Seit fünf Jahren moderiert Marietta Slomka das „heute-journal“ im ZDF
Von Wiebke Eden

Eigentlich, sagt Marietta Slomka, dränge sie sich den Leuten ja auf. „Jeden Abend im Großformat ins Wohnzimmer zu strahlen, ist doch ein unheimlich impertinenter Vorgang.“ Sie lacht, volltönend und tief, tiefer, als ihre Stimme im Fernsehen es vermuten ließe. Jedenfalls hat Frechheit der gebürtigen Kölnerin bisher nicht geschadet. Nicht dem Kind, das den Erwachsenen einst gern Widerworte gab, nicht der Studentin, die dem unfähigen Seminarleiter sagte, was alle dachten, nicht der Moderatorin des „heute-journals“, die den Bundespolitiker fragt, was alle wissen wollen, Herrn Schröder zum Beispiel, bis vor kurzem, und jetzt Frau Merkel.

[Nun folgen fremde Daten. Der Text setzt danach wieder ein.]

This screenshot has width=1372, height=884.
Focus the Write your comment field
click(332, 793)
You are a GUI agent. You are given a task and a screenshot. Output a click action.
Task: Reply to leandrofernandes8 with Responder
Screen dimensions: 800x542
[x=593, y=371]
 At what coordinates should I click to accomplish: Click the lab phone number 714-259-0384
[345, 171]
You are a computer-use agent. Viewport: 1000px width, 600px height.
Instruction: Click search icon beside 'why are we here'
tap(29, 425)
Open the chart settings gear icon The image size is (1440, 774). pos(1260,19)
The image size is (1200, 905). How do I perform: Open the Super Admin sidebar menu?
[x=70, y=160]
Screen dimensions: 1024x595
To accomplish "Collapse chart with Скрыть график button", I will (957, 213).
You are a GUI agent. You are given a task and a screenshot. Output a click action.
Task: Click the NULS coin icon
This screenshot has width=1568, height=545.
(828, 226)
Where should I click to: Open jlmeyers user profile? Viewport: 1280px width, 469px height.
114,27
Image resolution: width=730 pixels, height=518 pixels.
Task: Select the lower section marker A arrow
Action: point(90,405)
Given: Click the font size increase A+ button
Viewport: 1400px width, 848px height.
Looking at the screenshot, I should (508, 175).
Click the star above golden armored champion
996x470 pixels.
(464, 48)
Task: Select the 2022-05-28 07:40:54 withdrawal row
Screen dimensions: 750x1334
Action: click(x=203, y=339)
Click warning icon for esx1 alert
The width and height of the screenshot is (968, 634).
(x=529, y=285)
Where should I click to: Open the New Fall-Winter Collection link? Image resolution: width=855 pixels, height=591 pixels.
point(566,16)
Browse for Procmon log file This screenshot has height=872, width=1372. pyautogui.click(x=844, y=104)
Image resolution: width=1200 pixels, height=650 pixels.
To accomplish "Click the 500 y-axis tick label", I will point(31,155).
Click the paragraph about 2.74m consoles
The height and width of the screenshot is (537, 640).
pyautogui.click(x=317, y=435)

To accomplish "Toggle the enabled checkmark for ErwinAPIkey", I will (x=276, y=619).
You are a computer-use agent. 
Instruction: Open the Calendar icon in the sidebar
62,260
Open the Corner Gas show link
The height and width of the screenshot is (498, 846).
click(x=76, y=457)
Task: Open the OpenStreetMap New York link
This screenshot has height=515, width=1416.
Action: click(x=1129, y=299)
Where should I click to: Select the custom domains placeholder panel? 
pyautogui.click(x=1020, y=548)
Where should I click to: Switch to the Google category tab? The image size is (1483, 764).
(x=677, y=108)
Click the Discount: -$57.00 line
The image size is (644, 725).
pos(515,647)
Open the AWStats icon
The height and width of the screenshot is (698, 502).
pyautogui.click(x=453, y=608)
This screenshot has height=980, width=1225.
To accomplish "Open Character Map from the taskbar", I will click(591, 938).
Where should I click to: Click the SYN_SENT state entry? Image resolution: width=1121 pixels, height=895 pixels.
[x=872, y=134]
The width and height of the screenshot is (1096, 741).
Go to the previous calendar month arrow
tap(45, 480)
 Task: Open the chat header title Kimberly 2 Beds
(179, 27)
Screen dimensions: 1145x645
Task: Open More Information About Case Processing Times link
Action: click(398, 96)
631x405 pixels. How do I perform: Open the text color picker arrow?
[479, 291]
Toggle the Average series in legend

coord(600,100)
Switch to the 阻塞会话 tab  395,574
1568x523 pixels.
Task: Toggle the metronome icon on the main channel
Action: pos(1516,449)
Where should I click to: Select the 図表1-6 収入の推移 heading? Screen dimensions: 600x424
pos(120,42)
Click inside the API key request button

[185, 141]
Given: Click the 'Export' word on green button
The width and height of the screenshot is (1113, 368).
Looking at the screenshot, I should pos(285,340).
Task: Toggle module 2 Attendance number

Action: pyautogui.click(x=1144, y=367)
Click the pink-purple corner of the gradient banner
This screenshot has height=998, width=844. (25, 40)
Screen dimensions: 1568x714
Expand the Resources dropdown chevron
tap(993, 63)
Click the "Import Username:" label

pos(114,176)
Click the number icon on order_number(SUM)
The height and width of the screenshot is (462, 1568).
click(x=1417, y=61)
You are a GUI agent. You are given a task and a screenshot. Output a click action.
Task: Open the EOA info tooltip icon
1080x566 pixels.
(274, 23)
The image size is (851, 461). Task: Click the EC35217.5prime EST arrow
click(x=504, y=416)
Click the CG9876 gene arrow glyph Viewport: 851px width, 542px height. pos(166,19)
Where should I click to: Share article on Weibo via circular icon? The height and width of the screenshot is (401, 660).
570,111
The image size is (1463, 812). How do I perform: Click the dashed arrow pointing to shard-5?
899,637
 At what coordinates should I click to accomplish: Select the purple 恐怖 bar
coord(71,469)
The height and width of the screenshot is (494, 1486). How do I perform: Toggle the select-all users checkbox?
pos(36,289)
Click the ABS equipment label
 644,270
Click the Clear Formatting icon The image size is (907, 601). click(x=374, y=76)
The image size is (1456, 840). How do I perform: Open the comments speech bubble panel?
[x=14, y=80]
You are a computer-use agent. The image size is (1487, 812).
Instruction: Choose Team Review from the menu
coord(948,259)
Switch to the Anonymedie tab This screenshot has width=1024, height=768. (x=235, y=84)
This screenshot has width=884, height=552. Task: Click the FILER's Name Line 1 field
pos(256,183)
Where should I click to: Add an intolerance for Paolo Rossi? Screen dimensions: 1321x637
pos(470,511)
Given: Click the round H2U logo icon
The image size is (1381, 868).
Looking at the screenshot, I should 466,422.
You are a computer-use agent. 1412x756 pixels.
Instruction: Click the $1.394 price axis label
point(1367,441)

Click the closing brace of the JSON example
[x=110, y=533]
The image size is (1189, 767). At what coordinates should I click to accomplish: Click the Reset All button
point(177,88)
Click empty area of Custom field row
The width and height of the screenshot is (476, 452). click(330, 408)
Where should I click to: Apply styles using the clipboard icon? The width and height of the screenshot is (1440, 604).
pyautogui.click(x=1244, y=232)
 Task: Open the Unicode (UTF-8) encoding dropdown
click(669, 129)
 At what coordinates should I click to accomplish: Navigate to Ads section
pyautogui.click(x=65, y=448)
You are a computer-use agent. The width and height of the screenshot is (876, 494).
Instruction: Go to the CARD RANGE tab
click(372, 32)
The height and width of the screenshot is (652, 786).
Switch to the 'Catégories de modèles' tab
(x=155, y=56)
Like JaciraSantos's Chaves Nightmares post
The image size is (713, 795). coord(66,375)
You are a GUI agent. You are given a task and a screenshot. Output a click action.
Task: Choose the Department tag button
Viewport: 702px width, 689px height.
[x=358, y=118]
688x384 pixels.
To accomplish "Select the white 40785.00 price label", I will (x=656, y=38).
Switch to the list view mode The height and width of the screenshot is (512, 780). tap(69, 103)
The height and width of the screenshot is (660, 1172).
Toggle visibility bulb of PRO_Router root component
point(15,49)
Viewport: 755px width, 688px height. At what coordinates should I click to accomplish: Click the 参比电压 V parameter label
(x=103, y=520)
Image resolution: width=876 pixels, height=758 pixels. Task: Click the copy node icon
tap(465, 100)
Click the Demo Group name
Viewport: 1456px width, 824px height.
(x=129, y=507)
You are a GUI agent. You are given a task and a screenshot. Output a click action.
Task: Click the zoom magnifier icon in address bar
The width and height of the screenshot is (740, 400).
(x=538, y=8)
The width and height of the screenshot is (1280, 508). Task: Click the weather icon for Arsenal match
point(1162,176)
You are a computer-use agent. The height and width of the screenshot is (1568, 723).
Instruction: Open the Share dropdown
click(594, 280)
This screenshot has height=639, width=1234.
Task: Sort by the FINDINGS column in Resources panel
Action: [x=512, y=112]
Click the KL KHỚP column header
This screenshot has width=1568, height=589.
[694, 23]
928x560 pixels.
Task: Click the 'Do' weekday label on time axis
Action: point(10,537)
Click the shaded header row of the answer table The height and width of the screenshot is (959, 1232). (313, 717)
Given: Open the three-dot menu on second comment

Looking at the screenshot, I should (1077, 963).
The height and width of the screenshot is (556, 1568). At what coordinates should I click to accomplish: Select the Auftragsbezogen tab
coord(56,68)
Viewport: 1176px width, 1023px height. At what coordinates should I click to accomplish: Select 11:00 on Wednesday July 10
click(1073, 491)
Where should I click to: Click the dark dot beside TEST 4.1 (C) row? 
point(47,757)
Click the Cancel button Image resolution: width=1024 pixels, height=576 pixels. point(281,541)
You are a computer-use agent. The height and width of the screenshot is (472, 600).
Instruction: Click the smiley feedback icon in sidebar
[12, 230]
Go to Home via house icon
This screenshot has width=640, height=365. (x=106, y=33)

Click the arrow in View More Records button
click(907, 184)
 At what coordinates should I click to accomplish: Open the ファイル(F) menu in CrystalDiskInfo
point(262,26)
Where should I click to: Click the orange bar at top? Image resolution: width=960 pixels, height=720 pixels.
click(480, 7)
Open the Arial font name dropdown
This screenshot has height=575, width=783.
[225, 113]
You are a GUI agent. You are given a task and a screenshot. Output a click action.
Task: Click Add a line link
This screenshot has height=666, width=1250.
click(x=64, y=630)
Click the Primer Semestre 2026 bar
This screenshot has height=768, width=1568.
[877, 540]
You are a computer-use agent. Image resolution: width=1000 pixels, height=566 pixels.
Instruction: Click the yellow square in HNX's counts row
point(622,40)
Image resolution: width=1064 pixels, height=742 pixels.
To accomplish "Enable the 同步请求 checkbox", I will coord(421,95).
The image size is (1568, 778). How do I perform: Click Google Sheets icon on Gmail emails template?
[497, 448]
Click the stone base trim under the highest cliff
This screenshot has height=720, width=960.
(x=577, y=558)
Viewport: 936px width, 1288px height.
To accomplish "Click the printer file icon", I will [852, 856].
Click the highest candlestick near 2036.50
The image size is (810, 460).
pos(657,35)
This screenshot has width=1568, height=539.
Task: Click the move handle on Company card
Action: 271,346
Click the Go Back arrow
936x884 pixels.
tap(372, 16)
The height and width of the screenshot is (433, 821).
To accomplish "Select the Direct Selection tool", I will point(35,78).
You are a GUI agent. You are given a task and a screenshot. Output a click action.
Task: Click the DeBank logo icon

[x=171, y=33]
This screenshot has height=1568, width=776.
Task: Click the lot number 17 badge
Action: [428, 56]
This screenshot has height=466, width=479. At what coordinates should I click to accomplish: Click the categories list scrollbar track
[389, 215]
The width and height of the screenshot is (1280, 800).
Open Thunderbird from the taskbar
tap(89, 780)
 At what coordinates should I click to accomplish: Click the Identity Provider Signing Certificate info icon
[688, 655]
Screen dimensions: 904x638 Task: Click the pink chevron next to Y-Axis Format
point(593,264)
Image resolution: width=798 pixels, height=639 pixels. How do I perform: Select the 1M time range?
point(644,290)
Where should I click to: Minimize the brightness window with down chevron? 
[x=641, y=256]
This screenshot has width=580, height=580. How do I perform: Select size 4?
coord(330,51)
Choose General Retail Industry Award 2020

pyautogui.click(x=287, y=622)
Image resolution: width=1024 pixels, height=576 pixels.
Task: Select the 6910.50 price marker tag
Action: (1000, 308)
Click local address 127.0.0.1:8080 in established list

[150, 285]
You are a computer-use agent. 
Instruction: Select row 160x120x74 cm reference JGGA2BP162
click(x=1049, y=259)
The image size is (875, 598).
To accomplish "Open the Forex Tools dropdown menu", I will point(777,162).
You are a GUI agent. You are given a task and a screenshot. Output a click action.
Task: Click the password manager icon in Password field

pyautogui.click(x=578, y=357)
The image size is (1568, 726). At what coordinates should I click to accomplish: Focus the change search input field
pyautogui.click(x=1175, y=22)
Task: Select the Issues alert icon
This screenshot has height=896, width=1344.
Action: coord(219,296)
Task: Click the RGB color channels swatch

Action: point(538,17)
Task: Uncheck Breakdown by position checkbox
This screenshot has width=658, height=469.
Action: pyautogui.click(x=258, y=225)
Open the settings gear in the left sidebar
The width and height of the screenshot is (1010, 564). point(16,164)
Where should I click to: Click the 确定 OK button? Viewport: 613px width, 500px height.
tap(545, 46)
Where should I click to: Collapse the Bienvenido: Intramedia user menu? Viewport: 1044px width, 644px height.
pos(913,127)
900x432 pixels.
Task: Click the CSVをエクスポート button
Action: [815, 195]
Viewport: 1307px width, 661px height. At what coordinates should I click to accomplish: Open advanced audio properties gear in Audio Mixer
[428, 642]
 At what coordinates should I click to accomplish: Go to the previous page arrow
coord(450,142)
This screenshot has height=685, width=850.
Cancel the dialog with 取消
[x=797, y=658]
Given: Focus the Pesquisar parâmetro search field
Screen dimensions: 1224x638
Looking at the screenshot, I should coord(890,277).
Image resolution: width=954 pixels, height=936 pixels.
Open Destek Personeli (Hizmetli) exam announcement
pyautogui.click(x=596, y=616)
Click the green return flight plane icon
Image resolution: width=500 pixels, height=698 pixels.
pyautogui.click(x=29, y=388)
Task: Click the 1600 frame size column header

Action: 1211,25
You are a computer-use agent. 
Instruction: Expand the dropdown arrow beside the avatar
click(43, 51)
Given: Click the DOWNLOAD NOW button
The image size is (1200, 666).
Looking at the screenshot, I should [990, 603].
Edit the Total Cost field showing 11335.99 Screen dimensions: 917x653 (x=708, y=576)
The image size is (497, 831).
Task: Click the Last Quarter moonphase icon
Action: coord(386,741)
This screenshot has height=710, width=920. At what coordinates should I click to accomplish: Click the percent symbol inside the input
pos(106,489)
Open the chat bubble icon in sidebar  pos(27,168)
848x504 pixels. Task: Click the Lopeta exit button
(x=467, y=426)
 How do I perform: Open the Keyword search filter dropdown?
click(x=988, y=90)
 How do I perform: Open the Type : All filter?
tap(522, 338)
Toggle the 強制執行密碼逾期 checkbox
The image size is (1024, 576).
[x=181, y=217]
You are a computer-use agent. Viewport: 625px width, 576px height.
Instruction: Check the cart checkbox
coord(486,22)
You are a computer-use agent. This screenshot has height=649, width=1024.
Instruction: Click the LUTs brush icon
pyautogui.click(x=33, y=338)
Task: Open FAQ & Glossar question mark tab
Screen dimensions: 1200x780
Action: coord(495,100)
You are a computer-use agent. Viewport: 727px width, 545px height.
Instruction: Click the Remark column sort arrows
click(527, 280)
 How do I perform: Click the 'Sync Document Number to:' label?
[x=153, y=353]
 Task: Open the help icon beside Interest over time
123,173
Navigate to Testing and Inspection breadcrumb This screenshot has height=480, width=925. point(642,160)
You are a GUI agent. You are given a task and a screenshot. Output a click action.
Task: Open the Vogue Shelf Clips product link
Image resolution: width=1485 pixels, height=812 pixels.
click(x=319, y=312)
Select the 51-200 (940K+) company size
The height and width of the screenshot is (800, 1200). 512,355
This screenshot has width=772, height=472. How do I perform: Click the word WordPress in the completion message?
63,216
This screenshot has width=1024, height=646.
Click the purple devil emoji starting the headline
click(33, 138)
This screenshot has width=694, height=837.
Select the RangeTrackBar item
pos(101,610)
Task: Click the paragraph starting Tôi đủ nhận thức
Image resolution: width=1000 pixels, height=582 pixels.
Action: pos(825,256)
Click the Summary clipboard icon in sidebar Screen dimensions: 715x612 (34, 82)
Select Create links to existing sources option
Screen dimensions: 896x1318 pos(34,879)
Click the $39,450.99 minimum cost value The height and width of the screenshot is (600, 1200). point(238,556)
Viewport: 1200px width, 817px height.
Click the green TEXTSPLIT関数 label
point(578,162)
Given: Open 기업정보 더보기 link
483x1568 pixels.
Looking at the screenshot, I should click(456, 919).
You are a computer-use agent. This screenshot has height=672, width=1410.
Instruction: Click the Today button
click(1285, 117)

Fünf Jahre sind vergangen, seit das ZDF das neue Gesicht präsentierte, ein kaum bekanntes Gesicht, das mit hellen blauen Augen aus dem Bildschirm guckte. Der Sender sei schon ein Risiko eingegangen, findet Marietta Slomka im Nachhinein: „Jemanden zu nehmen, der zwar journalistische, aber wenig Kamera-Erfahrung hatte - das hätte auch schief gehen können.“ Doch die Nachfolgerin von Alexander Niemetz reüssierte, obwohl – oder möglicherweise gerade weil - sie Ausdrücke verwendet wie „dumm gelaufen“ oder „keine Schnitte gekriegt“, mit sparsam verzogener Miene, um den Worten ihre Komik zu lassen, doch ist da, diebisch und fein, ein Funkeln in Slomkas Augen. Durch ihre Persönlichkeit, die sie in das bis dahin eher graumelierte Magazin brachte, verschaffte sie sich im Laufe der Jahre Präsenz und Popularität.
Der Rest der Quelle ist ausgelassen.